Dataset items:
<<<<

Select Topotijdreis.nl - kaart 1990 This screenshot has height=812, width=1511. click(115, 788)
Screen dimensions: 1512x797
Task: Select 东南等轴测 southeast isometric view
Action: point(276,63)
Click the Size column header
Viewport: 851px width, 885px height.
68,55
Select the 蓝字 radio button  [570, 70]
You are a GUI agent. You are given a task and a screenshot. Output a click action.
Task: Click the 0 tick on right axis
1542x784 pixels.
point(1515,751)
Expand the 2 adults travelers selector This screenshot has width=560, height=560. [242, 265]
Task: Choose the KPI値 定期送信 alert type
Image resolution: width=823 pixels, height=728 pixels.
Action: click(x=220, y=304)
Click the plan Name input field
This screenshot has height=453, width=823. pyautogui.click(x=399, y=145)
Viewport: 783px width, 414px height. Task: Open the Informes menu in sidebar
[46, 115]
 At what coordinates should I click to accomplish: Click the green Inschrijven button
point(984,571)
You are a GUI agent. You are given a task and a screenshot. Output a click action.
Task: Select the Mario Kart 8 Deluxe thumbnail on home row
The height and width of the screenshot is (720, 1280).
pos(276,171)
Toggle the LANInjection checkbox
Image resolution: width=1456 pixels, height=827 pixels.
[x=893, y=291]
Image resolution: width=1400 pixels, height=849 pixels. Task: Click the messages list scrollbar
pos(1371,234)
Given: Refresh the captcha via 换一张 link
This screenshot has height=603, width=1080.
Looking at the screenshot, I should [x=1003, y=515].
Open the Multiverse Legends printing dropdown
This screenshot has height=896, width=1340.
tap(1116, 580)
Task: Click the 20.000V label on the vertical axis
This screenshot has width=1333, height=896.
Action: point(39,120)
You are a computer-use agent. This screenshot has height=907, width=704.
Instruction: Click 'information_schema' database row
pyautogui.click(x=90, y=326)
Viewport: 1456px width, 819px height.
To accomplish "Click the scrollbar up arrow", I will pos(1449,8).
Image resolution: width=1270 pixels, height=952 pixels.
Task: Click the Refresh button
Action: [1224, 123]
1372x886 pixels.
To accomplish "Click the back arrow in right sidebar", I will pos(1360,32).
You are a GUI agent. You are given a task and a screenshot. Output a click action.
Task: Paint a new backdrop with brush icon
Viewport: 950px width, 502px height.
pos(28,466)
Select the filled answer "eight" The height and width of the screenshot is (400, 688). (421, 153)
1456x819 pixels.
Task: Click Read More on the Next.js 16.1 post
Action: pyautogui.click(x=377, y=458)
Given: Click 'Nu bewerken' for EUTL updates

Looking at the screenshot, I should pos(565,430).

>>>>

Copy out the lines word for word, starting at the line that contains "Expand the 2" and ending at the line that contains "pos(1371,234)", with both of those lines included.

Expand the 2 adults travelers selector This screenshot has width=560, height=560. [242, 265]
Task: Choose the KPI値 定期送信 alert type
Image resolution: width=823 pixels, height=728 pixels.
Action: click(x=220, y=304)
Click the plan Name input field
This screenshot has height=453, width=823. pyautogui.click(x=399, y=145)
Viewport: 783px width, 414px height. Task: Open the Informes menu in sidebar
[46, 115]
 At what coordinates should I click to accomplish: Click the green Inschrijven button
point(984,571)
You are a GUI agent. You are given a task and a screenshot. Output a click action.
Task: Select the Mario Kart 8 Deluxe thumbnail on home row
The height and width of the screenshot is (720, 1280).
pos(276,171)
Toggle the LANInjection checkbox
Image resolution: width=1456 pixels, height=827 pixels.
[x=893, y=291]
Image resolution: width=1400 pixels, height=849 pixels. Task: Click the messages list scrollbar
pos(1371,234)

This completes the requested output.